Tolérance
ou bâillon? Voilà la question!
Si
je vous demandais : laquelle de vos deux jambes voulez-vous que je
vous coupe? Vous fuiriez loin de moi, et avec raison! Notre
constitution, à l’intérieur de laquelle est enchâssée la charte
des droits et libertés, commence ainsi : Attendu
que le Canada est fondé sur des principes qui reconnaissent la suprématie
de Dieu et la primauté du droit :
Où
est la suprématie de Dieu lorsque nous discutons du mariage entre
conjoints de même sexe? Sommes-nous en train de sacrifier une de nos
jambes?
Notre
société aux valeurs judéo-chrétiennes, quoi qu’imparfaite, a fait
ses preuves! Qu’en est-t-il de celle que l’on nous propose ou plutôt
impose, se servant de la charte des droits et libertés et
exigeant la tolérance de ceux qui sont mal à l’aise avec les
revendications qui vont à l’encontre de leur foi, à l’encontre de
la suprématie de Dieu?
Remplaçant
Dieu par l’homme et donnant suprématie au « JE »
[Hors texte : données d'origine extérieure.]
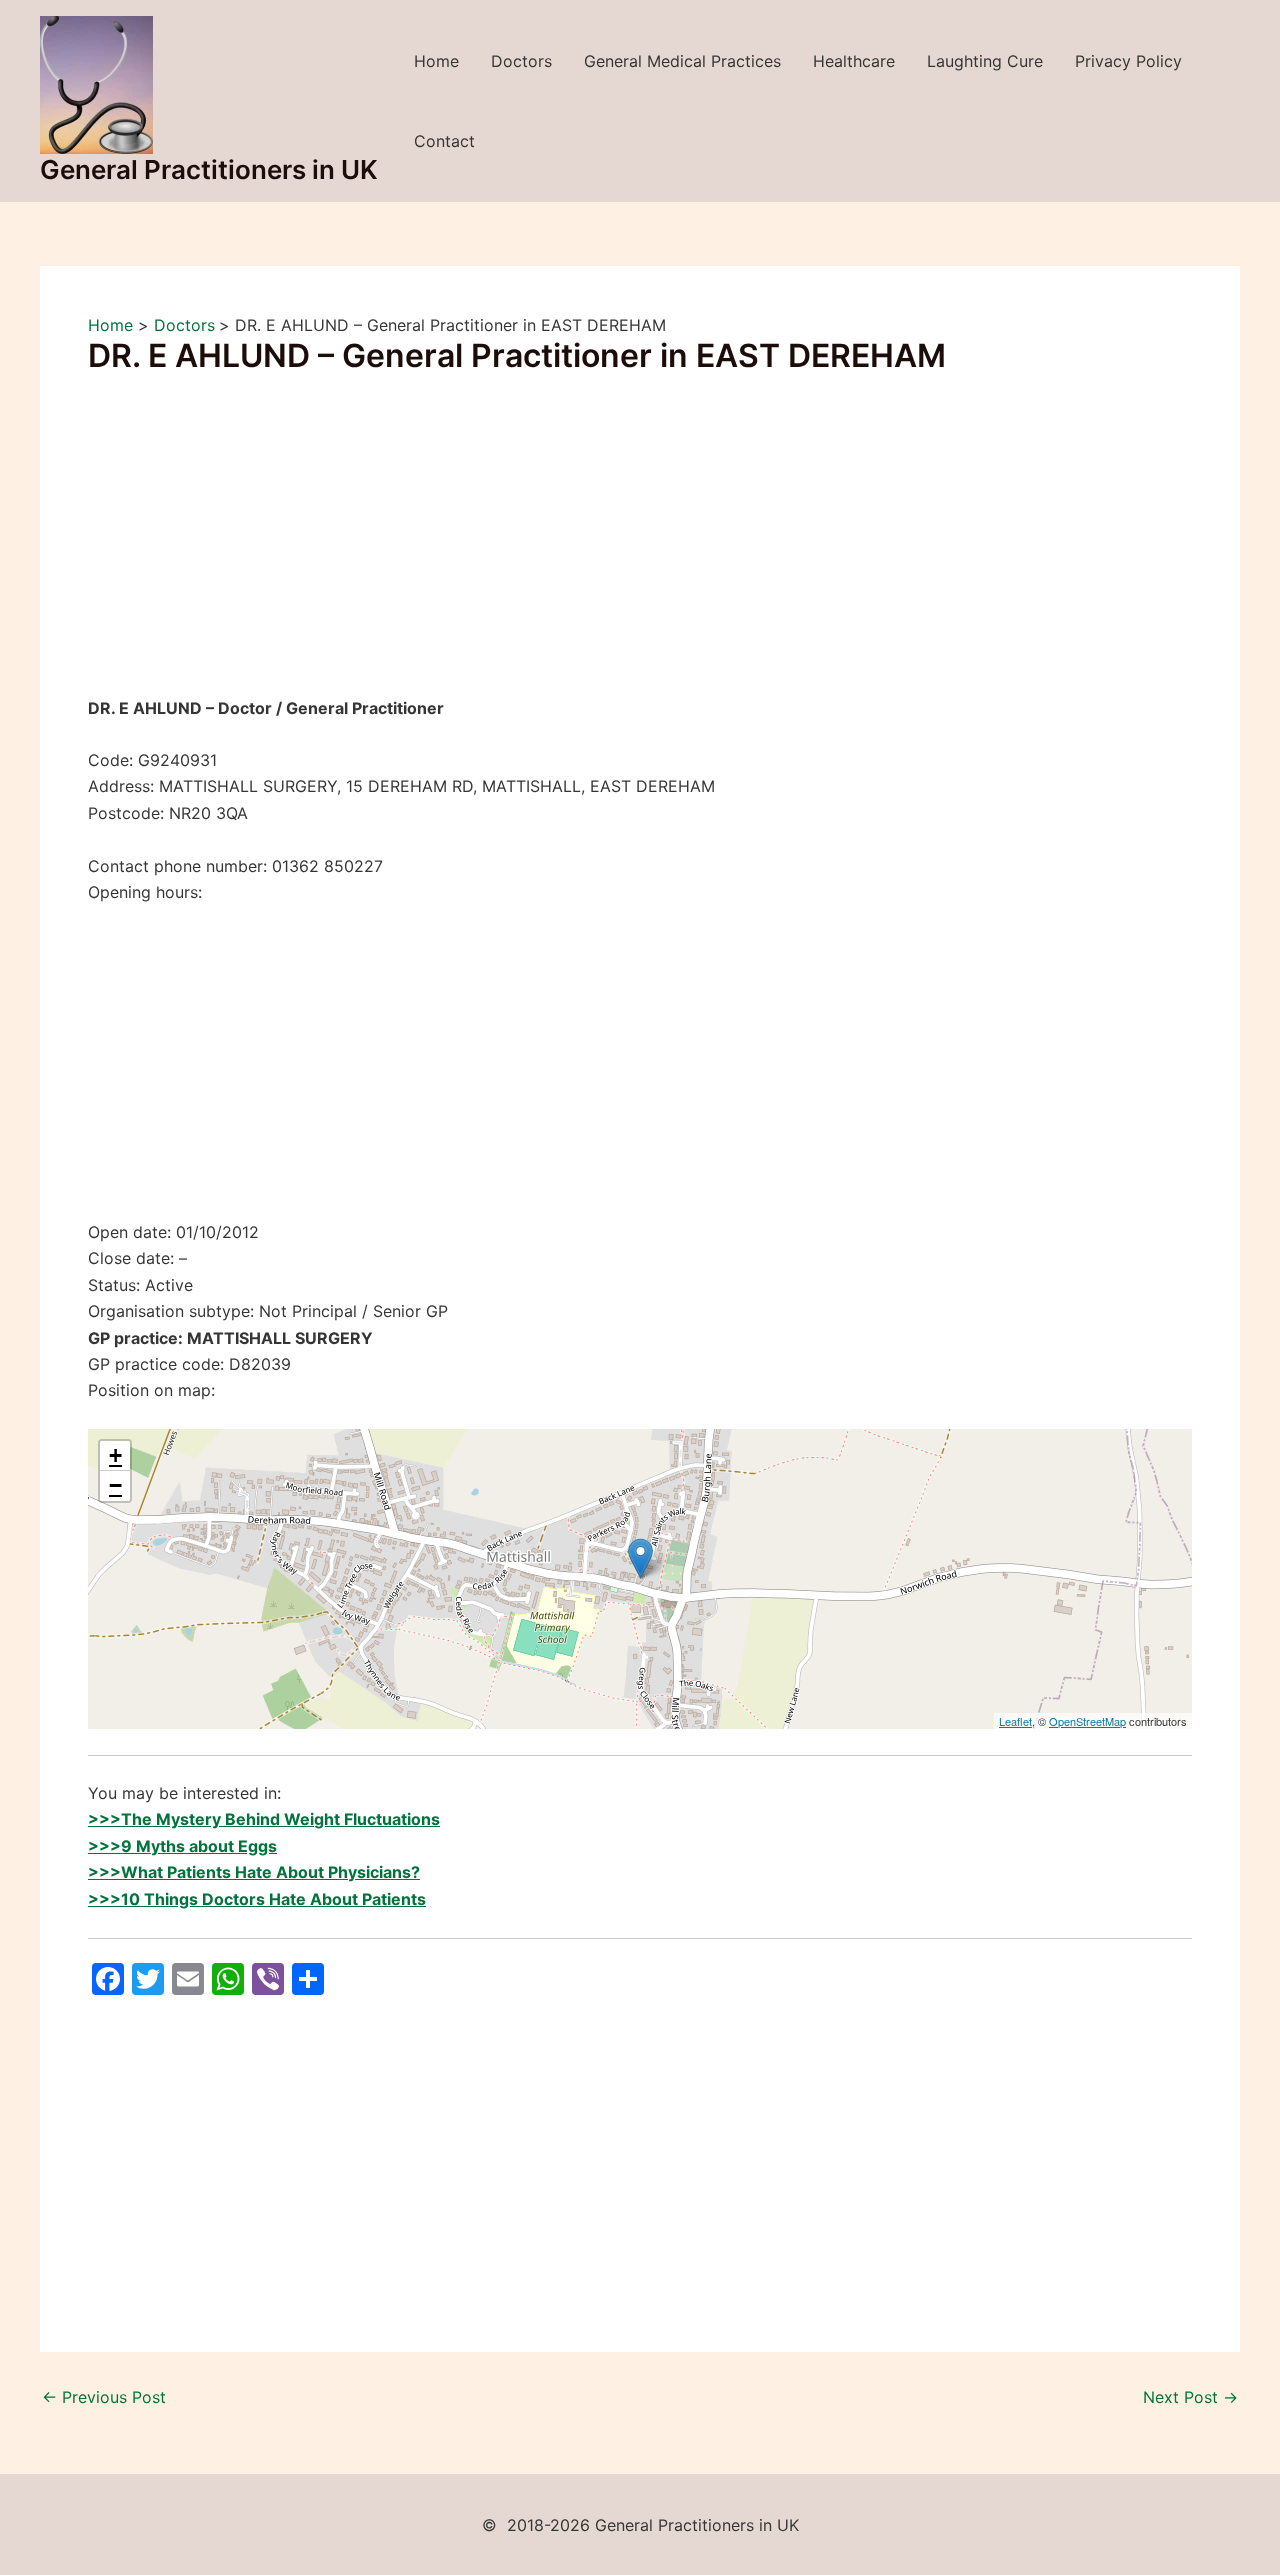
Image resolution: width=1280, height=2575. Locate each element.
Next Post (1190, 2397)
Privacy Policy (1128, 61)
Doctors (521, 61)
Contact (444, 141)
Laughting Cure (985, 61)
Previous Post (104, 2397)
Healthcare (854, 61)
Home (436, 61)
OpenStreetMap (1087, 1721)
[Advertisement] (640, 547)
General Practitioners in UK (209, 169)
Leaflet (1015, 1721)
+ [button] (115, 1455)
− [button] (115, 1485)
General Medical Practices (682, 61)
notre société, en profonde transformation devra faire face à
un défi de taille : qui déterminera les limites raisonnables des
revendications des « JE »?
Depuis
que nous avons enlevé la suprématie de Dieu dans nos choix, nous
changeons les fondements de ce qui a fait de nous qui nous sommes ;
nous avons transformé la définition de la famille et maintenant nous
nous attaquons à la définition du mariage. Jusqu’où irons-nous?
Un
autre exemple? Les clubs échangistes. Il n’y a pas si longtemps
l’on disait : « ce qui se passe dans une chambre à
coucher entre deux adultes consentants, ne regarde qu’eux seuls. »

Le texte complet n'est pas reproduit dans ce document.